The CHAIRMAN. It is not contemplated that the Government itself is going to continue the operation of the synthetic rubber plants or the aluminium plants, is it? Is it not the purpose that private business take them over when the war is over?

Mr. CLAYTON. Mr. Chairman, that I do not know. I would think that is completely in the lap of Congress, and the question of the use of the synthetic rubber plants following this war is one of the most important questions I think that relate to the surplus property disposal which the Congress has under consideration.

The CHAIRMAN. But this act does not authorize the Government to operate these plants in competition with private business, does it? Mr. CLAYTON. No.

The CHAIRMAN. And if their operation is continued it will have to be under some act of the Congress, which will have to provide the appropriation, and the agency involved would have to come to Congress to get the money.

Mr. CLAYTON. That is right.

The CHAIRMAN. There is a fear in the minds of some people that this bill provides for the operation.

Mr. CLAYTON. No; this bill does not provide for that, except for a temporary period to facilitate disposition.

The CHAIRMAN. I want that made clear because that thought seems to be in the minds of some people.

Mr. HALE. Mr. Chairman, I would like to ask Mr. Clayton one or two questions.

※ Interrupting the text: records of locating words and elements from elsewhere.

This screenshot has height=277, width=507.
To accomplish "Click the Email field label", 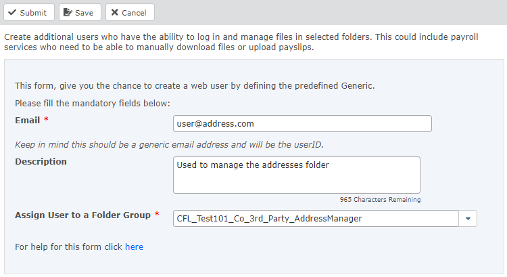I will 27,120.
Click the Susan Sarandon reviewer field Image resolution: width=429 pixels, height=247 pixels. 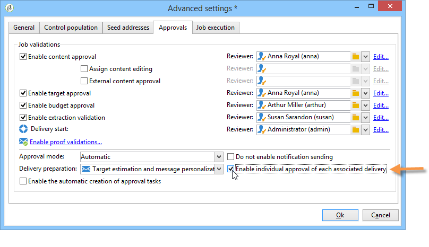(303, 118)
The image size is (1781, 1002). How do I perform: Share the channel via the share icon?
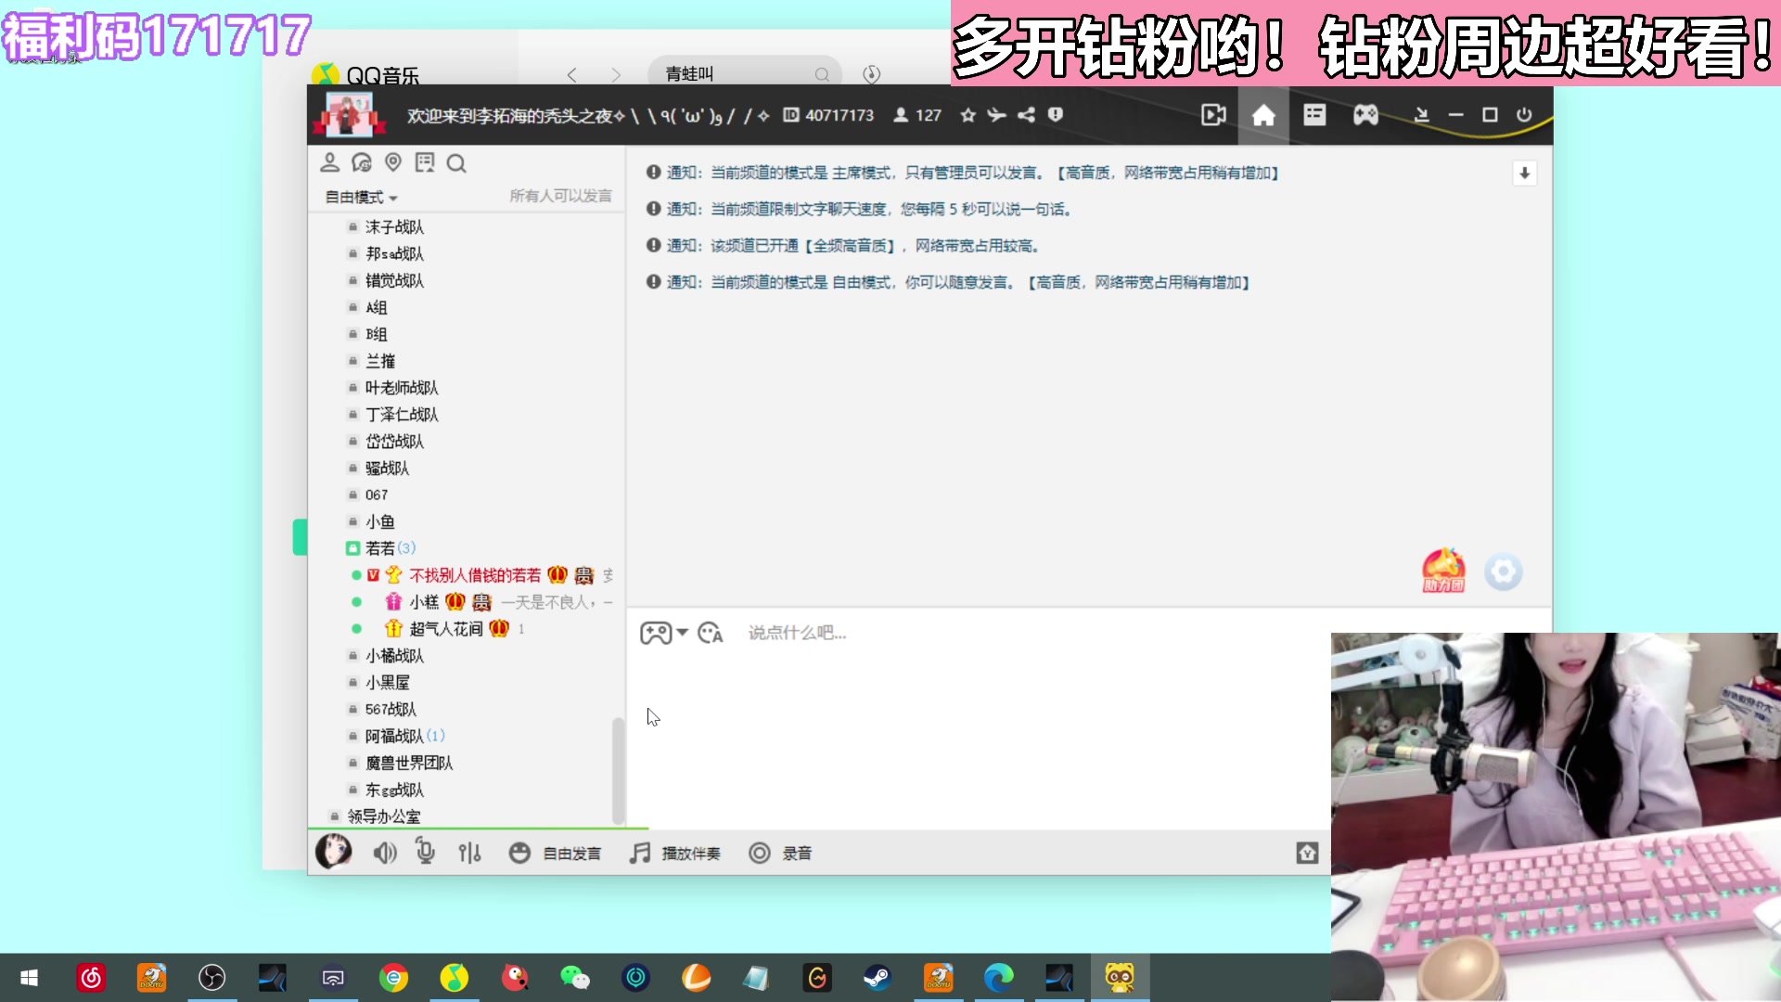(x=1025, y=115)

The CHAIRMAN. Yes; Mr. Hale.

Mr. HALE. In reference to the suggestion made in the Chairman's question, Mr. Clayton, we have in my district across the harbor from my city some big shipyards. What is going to be the Government's policy in reference to things like that? Is it the purpose to make sales of such things as an integrated plant or an operating unit, or to scrap them and sell them piecemeal. Or has any definite policy

been established?

Mr. CLAYTON. That is a shipbuilding yard you speak of?
Mr. HALE. Yes.

Mr. CLAYTON. No policy has been arrived at about shipbuilding facilities, but I think we all know that we have a great surplus of them in this country and that it would be impossible for them to continue to operate for the purposes for which they were built, that is, building ships.

Mr. HALE. There is no doubt about that. The question in my mind is this: It would be one thing to sell a shipyard, or to sell a part of the yard to somebody who might use it on a diminished scale, or to scrap the whole thing and sell the cranes, the molds and so forth.

Mr. CLAYTON. Well, obviously I think that if private facilities can be sold to continue in operation in the production of things in which they were engaged during the war it will be just that much. better. But with respect to aircraft factories, aluminum factories, magnesium factories, shipbuilding facilities, we know that the capacity is far beyond any civilian use of those things.